Because for many rare disease patients a trial is a source of hope, many want to decrease the chance of being allocated to the placebo arm of a trial as much as possible. This statement, although understandable from a patient, or patient parent’s perspective, is at odds with the principles of randomized clinical trial design. One of the suggestions made by our PTT-members, to diminish the need for placebo comparison, without decreasing the comparison with a placebo, was to start with collecting patient data in a registry, when no drug trial is in the pipeline yet. Such a registry could provide information on the patients not under treatment, that might be helpful in reducing the placebo group at a later stage. However, such a design does not include randomization. Additionally, the cross-over study design was mentioned as an option. Although such a design is a good way to divide the possible negatives of both trial arms equally over all patients involved, a cross-over design is only possible in very specific circumstances [23].

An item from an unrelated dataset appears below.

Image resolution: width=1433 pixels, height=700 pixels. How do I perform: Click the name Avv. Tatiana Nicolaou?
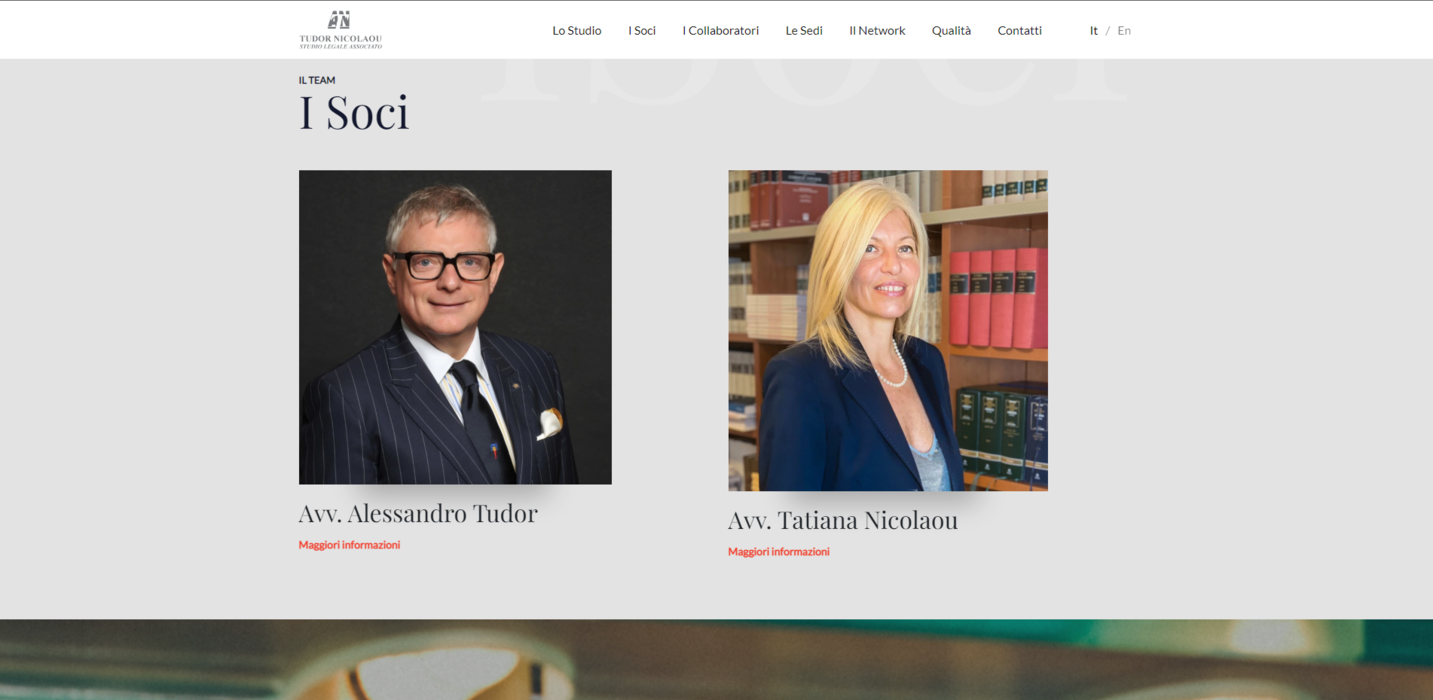pyautogui.click(x=843, y=520)
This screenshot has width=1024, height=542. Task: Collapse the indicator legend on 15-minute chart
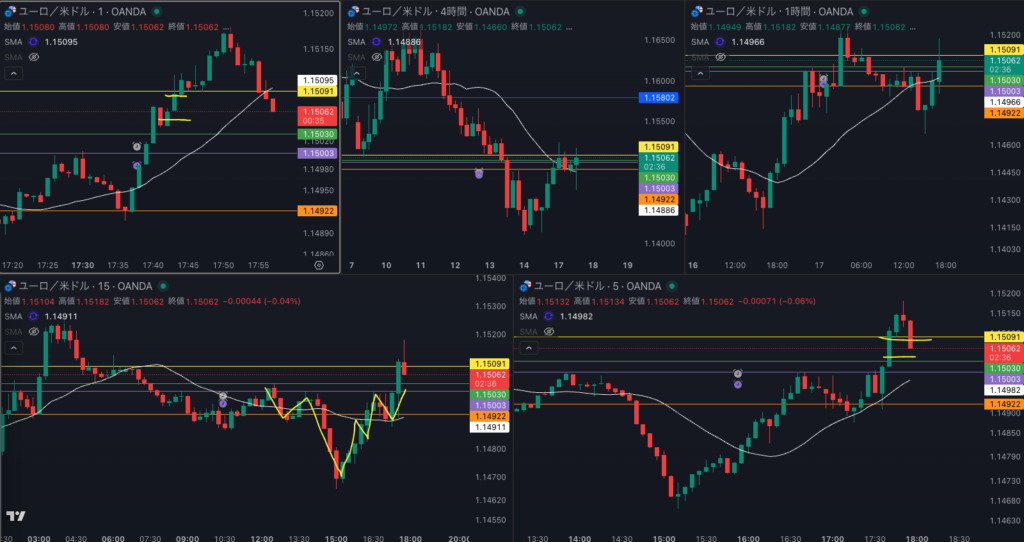coord(12,348)
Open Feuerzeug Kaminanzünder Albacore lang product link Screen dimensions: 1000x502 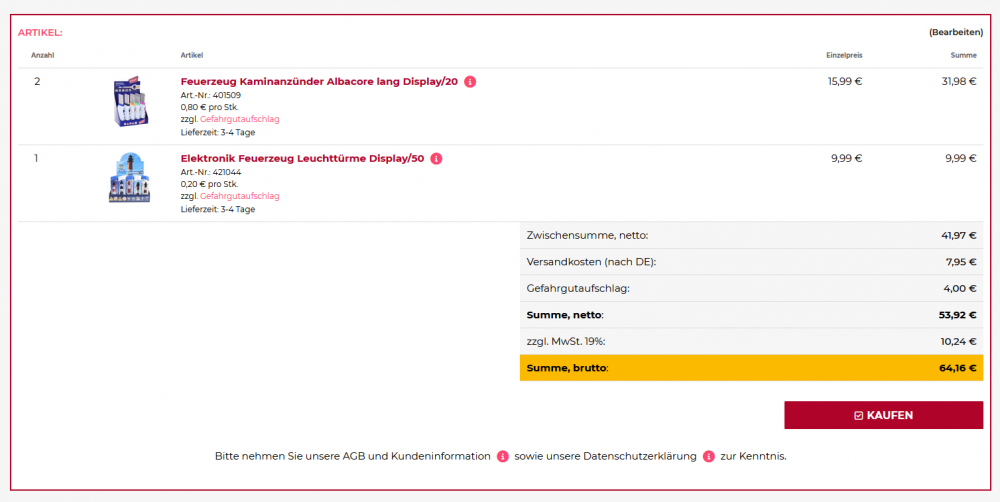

There are several other topics that are important to patients. One of the topics that patients are specifically interested in, is the choice of outcome measures. No one can assess the clinical relevance of an outcome measure better than those who live with the consequences of a disease on a day to day basis. Therefore, patient involvement in the choice of outcome measures should be the default. This is also in accordance with the work done by the IRDiRC taskforce on Patient-Centered Outcome Measures [24]. This task force identifies the needs to develop outcomes that are relevant to patients, to improve the quality and feasibility of rare disease trials. Also, we recommend that patients are involved in the decision on study length, the target population and the type of information that is provided to potential participants. The input of patients can be useful in for example editing informed consent forms or information leaflets to make them more comprehensible and concrete for patients.

In the collaboration between patients and researchers (pharmaceutical or academic), one of the most important factors is communication. Patients want to be kept informed, and want to know what the pros and cons are of participating in a trial. When patients and researchers work together from the first stages of trial design on, they level more equally with researchers. More experienced patient representatives have an insight in what aspects of a trial are relevant, based on previous trials or experience. They should also be involved in the design phase when decisions are made about (possibly invasive) measurement procedures because they have an idea of which procedures may not be accepted by potential participants. Such a collaboration may also help researchers to recruit and retain enough participants in a later stage. Collaboration between patients and researchers has already shown its value in many research areas [2528].

The main strength of this study is the qualitative nature of the study design. All topics that are covered in this paper were raised by the participants, who all have some personal or professional experience with trials in the setting of rare diseases. Since the group of patient representatives that we asked to participate in this study is the Patient Think Tank of a European research project (the ASTERIX project), the participants and the interviewers had a good understanding and could rely on an already existing relationship. Each interview was conducted by two interviewers and recorded, which was helpful in making the interviews smooth, efficient and comprehensive. All participants reviewed and approved the transcript of their interview, as well as a draft version of this manuscript.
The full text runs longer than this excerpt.